Prompt:
A word-for-word restatement of the full listing is required.
*** Opening of Record extracts ***
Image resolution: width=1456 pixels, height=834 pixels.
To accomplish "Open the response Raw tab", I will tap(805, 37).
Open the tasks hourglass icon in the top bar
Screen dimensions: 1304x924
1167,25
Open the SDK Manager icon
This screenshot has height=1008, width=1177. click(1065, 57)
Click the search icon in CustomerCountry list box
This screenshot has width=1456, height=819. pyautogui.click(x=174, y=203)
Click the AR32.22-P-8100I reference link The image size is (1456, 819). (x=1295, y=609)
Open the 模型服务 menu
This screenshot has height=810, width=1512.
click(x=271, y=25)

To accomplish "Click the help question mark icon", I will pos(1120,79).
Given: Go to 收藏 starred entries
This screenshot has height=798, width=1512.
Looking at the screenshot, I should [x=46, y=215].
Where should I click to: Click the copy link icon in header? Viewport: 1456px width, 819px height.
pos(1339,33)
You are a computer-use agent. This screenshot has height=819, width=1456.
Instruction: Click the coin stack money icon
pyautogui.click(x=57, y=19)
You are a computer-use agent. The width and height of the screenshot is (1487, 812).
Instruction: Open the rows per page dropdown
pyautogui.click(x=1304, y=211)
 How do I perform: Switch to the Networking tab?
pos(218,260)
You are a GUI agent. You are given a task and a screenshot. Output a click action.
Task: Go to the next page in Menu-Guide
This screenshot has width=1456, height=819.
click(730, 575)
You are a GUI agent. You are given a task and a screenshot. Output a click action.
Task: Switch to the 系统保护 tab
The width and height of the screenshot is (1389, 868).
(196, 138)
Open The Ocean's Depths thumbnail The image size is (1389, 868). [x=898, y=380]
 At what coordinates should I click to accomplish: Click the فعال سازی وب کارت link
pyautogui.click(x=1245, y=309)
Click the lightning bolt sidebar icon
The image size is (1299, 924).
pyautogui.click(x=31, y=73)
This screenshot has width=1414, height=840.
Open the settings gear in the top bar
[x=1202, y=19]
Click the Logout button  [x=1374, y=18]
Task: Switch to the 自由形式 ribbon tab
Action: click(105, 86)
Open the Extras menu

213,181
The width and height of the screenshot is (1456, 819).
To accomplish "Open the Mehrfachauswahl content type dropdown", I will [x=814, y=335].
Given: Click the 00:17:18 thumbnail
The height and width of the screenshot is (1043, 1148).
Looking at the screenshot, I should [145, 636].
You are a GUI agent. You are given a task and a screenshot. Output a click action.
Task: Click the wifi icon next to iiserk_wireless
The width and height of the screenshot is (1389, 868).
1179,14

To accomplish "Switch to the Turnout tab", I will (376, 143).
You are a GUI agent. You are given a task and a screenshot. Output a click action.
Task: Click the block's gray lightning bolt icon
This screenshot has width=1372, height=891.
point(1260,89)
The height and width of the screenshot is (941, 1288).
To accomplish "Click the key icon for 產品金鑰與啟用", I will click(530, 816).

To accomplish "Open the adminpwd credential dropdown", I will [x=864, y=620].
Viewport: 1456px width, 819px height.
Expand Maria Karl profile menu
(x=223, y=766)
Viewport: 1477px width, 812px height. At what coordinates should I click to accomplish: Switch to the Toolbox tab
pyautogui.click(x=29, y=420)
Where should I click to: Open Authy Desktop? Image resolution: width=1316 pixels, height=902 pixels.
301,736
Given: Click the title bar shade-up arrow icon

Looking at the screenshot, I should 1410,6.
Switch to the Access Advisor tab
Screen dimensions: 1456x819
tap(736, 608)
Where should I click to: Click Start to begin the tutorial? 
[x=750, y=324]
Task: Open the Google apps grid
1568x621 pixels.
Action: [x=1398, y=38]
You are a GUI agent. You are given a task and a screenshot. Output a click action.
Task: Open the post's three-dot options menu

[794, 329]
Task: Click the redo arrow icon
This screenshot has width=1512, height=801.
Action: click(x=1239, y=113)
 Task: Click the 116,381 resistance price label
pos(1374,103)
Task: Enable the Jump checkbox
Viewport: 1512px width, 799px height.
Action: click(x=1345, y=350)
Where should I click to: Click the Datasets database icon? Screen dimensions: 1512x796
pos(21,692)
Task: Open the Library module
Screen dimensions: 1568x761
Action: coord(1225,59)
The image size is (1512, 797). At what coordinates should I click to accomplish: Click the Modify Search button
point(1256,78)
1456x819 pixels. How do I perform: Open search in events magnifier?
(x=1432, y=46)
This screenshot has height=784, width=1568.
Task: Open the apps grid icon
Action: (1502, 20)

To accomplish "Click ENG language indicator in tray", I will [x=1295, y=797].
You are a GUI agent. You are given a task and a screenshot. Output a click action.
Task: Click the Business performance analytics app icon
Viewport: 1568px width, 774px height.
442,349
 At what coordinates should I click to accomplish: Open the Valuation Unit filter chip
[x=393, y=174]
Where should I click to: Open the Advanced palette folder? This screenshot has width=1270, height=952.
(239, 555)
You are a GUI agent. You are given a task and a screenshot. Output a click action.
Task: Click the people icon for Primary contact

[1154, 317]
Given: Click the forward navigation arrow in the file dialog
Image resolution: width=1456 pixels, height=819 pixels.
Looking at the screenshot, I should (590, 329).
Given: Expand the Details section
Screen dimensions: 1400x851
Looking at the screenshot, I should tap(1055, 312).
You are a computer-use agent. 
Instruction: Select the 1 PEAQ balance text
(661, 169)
*** Close of Record extracts ***
Response:
Image resolution: width=1456 pixels, height=834 pixels.
To accomplish "Open the response Raw tab", I will tap(805, 37).
Open the tasks hourglass icon in the top bar
Screen dimensions: 1304x924
1167,25
Open the SDK Manager icon
This screenshot has height=1008, width=1177. click(1065, 57)
Click the search icon in CustomerCountry list box
This screenshot has width=1456, height=819. pyautogui.click(x=174, y=203)
Click the AR32.22-P-8100I reference link The image size is (1456, 819). (x=1295, y=609)
Open the 模型服务 menu
This screenshot has height=810, width=1512.
click(x=271, y=25)

To accomplish "Click the help question mark icon", I will pos(1120,79).
Given: Go to 收藏 starred entries
This screenshot has height=798, width=1512.
Looking at the screenshot, I should [x=46, y=215].
Where should I click to: Click the copy link icon in header? Viewport: 1456px width, 819px height.
pos(1339,33)
You are a computer-use agent. This screenshot has height=819, width=1456.
Instruction: Click the coin stack money icon
pyautogui.click(x=57, y=19)
You are a computer-use agent. The width and height of the screenshot is (1487, 812).
Instruction: Open the rows per page dropdown
pyautogui.click(x=1304, y=211)
 How do I perform: Switch to the Networking tab?
pos(218,260)
You are a GUI agent. You are given a task and a screenshot. Output a click action.
Task: Go to the next page in Menu-Guide
This screenshot has width=1456, height=819.
click(730, 575)
You are a GUI agent. You are given a task and a screenshot. Output a click action.
Task: Switch to the 系统保护 tab
The width and height of the screenshot is (1389, 868).
(196, 138)
Open The Ocean's Depths thumbnail The image size is (1389, 868). [x=898, y=380]
 At what coordinates should I click to accomplish: Click the فعال سازی وب کارت link
pyautogui.click(x=1245, y=309)
Click the lightning bolt sidebar icon
The image size is (1299, 924).
pyautogui.click(x=31, y=73)
This screenshot has width=1414, height=840.
Open the settings gear in the top bar
[x=1202, y=19]
Click the Logout button  [x=1374, y=18]
Task: Switch to the 自由形式 ribbon tab
Action: click(105, 86)
Open the Extras menu

213,181
The width and height of the screenshot is (1456, 819).
To accomplish "Open the Mehrfachauswahl content type dropdown", I will [x=814, y=335].
Given: Click the 00:17:18 thumbnail
The height and width of the screenshot is (1043, 1148).
Looking at the screenshot, I should [145, 636].
You are a GUI agent. You are given a task and a screenshot. Output a click action.
Task: Click the wifi icon next to iiserk_wireless
The width and height of the screenshot is (1389, 868).
1179,14

To accomplish "Switch to the Turnout tab", I will (376, 143).
You are a GUI agent. You are given a task and a screenshot. Output a click action.
Task: Click the block's gray lightning bolt icon
This screenshot has width=1372, height=891.
point(1260,89)
The height and width of the screenshot is (941, 1288).
To accomplish "Click the key icon for 產品金鑰與啟用", I will click(530, 816).

To accomplish "Open the adminpwd credential dropdown", I will [x=864, y=620].
Viewport: 1456px width, 819px height.
Expand Maria Karl profile menu
(x=223, y=766)
Viewport: 1477px width, 812px height. At what coordinates should I click to accomplish: Switch to the Toolbox tab
pyautogui.click(x=29, y=420)
Where should I click to: Open Authy Desktop? Image resolution: width=1316 pixels, height=902 pixels.
301,736
Given: Click the title bar shade-up arrow icon

Looking at the screenshot, I should 1410,6.
Switch to the Access Advisor tab
Screen dimensions: 1456x819
tap(736, 608)
Where should I click to: Click Start to begin the tutorial? 
[x=750, y=324]
Task: Open the Google apps grid
1568x621 pixels.
Action: [x=1398, y=38]
You are a GUI agent. You are given a task and a screenshot. Output a click action.
Task: Open the post's three-dot options menu

[794, 329]
Task: Click the redo arrow icon
This screenshot has width=1512, height=801.
Action: click(x=1239, y=113)
 Task: Click the 116,381 resistance price label
pos(1374,103)
Task: Enable the Jump checkbox
Viewport: 1512px width, 799px height.
Action: click(x=1345, y=350)
Where should I click to: Click the Datasets database icon? Screen dimensions: 1512x796
pos(21,692)
Task: Open the Library module
Screen dimensions: 1568x761
Action: coord(1225,59)
The image size is (1512, 797). At what coordinates should I click to accomplish: Click the Modify Search button
point(1256,78)
1456x819 pixels. How do I perform: Open search in events magnifier?
(x=1432, y=46)
This screenshot has height=784, width=1568.
Task: Open the apps grid icon
Action: (1502, 20)

To accomplish "Click ENG language indicator in tray", I will [x=1295, y=797].
You are a GUI agent. You are given a task and a screenshot. Output a click action.
Task: Click the Business performance analytics app icon
Viewport: 1568px width, 774px height.
442,349
 At what coordinates should I click to accomplish: Open the Valuation Unit filter chip
[x=393, y=174]
Where should I click to: Open the Advanced palette folder? This screenshot has width=1270, height=952.
(239, 555)
You are a GUI agent. You are given a task and a screenshot. Output a click action.
Task: Click the people icon for Primary contact

[1154, 317]
Given: Click the forward navigation arrow in the file dialog
Image resolution: width=1456 pixels, height=819 pixels.
Looking at the screenshot, I should (590, 329).
Given: Expand the Details section
Screen dimensions: 1400x851
Looking at the screenshot, I should tap(1055, 312).
You are a computer-use agent. 
Instruction: Select the 1 PEAQ balance text
(661, 169)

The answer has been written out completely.